*** Opening DATA SUPPLIED ***

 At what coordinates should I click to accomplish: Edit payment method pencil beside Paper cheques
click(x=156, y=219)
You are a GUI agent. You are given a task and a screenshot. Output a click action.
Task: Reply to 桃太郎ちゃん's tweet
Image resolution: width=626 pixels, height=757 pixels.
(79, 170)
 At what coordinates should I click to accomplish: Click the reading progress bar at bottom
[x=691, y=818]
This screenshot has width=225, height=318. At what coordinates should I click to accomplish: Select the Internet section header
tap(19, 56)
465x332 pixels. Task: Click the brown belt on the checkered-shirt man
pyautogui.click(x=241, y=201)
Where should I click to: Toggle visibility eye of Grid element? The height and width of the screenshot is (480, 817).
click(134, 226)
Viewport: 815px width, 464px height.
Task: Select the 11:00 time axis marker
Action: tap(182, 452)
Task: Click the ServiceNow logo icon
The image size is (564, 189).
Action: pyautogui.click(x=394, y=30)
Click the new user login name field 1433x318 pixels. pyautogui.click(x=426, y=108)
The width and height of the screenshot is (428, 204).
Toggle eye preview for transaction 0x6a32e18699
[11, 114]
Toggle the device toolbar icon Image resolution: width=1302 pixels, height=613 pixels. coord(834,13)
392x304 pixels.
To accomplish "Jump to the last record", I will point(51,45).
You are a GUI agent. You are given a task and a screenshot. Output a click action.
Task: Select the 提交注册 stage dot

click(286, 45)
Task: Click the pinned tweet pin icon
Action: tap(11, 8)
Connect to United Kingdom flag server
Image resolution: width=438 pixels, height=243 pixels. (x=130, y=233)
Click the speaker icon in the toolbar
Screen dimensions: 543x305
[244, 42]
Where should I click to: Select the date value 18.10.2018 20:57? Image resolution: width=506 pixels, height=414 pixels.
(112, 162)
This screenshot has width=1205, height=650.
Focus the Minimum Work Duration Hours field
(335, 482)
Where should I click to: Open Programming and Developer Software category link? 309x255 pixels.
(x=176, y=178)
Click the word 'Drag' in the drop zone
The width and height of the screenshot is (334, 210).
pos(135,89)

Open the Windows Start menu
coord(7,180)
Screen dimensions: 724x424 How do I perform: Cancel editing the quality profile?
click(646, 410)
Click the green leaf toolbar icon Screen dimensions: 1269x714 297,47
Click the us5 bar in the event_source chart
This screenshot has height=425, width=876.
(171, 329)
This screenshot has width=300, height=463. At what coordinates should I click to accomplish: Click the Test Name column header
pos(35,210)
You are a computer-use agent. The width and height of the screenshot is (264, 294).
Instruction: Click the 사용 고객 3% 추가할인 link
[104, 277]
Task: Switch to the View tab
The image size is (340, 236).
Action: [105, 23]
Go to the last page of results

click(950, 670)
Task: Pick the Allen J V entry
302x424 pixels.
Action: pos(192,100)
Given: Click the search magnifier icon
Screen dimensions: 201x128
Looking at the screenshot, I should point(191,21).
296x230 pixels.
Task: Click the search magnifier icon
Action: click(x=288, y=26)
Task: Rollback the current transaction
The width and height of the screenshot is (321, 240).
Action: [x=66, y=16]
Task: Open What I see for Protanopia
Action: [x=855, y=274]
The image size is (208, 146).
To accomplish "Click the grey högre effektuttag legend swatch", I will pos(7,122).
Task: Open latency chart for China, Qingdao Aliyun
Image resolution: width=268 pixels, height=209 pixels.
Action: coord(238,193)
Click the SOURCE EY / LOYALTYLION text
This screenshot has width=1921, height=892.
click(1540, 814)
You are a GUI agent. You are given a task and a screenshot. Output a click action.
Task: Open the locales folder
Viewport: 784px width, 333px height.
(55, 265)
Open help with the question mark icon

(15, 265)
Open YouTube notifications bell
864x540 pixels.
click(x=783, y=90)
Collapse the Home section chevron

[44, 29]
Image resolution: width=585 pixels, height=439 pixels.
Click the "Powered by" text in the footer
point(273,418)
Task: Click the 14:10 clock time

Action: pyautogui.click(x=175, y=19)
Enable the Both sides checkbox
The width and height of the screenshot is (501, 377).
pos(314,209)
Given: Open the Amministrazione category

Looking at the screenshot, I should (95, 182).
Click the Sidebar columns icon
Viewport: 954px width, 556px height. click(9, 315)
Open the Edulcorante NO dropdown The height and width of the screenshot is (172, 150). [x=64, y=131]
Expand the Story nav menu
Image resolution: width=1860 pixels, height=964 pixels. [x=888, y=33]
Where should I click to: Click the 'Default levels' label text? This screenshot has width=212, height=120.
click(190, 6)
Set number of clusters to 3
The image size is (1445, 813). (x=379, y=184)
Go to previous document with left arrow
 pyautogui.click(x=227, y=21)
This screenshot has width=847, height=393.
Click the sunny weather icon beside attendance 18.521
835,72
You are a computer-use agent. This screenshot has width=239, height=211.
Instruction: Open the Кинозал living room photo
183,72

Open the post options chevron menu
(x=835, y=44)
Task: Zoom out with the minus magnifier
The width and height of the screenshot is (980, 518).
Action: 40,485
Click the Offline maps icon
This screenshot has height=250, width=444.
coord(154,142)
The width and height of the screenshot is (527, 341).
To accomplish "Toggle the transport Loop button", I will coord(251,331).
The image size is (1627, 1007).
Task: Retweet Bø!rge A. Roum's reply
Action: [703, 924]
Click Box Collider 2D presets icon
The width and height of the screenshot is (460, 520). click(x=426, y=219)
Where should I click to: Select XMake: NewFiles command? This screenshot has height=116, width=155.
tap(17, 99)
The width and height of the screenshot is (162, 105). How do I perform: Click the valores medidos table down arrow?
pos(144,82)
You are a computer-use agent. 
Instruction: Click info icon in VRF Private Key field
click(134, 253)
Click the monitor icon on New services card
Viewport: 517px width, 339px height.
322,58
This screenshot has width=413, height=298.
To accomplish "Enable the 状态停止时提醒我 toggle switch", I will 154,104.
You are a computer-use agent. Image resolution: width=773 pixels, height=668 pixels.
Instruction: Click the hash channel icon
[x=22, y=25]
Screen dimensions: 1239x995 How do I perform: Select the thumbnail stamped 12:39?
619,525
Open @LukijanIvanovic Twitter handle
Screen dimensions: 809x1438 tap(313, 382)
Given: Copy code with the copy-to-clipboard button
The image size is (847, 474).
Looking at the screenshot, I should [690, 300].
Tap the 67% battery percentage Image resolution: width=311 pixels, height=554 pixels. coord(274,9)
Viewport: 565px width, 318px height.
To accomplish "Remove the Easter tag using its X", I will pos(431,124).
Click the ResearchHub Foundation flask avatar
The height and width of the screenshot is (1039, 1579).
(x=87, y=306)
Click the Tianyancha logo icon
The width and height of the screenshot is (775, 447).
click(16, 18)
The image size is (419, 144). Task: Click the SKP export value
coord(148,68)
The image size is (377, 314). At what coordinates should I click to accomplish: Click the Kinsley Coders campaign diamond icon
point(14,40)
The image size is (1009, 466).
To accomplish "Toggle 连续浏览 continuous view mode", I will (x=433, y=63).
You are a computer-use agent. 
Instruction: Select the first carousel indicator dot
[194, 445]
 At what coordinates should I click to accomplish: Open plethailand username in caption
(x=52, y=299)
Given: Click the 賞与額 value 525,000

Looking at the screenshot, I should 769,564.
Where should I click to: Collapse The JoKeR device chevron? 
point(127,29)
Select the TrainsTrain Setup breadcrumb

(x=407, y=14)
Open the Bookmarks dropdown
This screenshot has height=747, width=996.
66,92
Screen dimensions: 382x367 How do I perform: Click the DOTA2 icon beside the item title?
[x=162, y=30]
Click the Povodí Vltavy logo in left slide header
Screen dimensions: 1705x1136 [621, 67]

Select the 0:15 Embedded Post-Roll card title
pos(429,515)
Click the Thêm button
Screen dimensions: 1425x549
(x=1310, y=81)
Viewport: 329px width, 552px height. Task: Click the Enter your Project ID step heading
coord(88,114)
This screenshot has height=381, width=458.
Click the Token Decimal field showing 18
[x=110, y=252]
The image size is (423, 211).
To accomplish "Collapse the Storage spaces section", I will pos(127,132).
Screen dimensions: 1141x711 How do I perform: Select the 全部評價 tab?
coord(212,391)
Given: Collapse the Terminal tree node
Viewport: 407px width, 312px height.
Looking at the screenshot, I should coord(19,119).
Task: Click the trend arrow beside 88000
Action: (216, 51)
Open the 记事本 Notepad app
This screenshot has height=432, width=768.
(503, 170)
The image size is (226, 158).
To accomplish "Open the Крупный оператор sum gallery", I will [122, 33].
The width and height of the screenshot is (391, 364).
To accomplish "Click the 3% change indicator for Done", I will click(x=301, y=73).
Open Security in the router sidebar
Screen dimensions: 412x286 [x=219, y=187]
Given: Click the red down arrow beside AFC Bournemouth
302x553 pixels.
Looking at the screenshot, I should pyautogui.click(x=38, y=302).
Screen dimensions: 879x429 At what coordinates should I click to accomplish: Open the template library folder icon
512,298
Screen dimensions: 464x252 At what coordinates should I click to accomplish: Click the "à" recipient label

*** Closing DATA SUPPLIED ***

Given the data above, transcribe exactly the lines from the one containing "The width and height of the screenshot is (428, 204)." down to the one containing "Given: Click the search magnifier icon", and no others.

The width and height of the screenshot is (428, 204).
Toggle eye preview for transaction 0x6a32e18699
[11, 114]
Toggle the device toolbar icon Image resolution: width=1302 pixels, height=613 pixels. coord(834,13)
392x304 pixels.
To accomplish "Jump to the last record", I will point(51,45).
You are a GUI agent. You are given a task and a screenshot. Output a click action.
Task: Select the 提交注册 stage dot

click(286, 45)
Task: Click the pinned tweet pin icon
Action: tap(11, 8)
Connect to United Kingdom flag server
Image resolution: width=438 pixels, height=243 pixels. (x=130, y=233)
Click the speaker icon in the toolbar
Screen dimensions: 543x305
[244, 42]
Where should I click to: Select the date value 18.10.2018 20:57? Image resolution: width=506 pixels, height=414 pixels.
(112, 162)
This screenshot has width=1205, height=650.
Focus the Minimum Work Duration Hours field
(335, 482)
Where should I click to: Open Programming and Developer Software category link? 309x255 pixels.
(x=176, y=178)
Click the word 'Drag' in the drop zone
The width and height of the screenshot is (334, 210).
pos(135,89)

Open the Windows Start menu
coord(7,180)
Screen dimensions: 724x424 How do I perform: Cancel editing the quality profile?
click(646, 410)
Click the green leaf toolbar icon Screen dimensions: 1269x714 297,47
Click the us5 bar in the event_source chart
This screenshot has height=425, width=876.
(171, 329)
This screenshot has width=300, height=463. At what coordinates should I click to accomplish: Click the Test Name column header
pos(35,210)
You are a computer-use agent. The width and height of the screenshot is (264, 294).
Instruction: Click the 사용 고객 3% 추가할인 link
[104, 277]
Task: Switch to the View tab
The image size is (340, 236).
Action: [105, 23]
Go to the last page of results

click(950, 670)
Task: Pick the Allen J V entry
302x424 pixels.
Action: pos(192,100)
Given: Click the search magnifier icon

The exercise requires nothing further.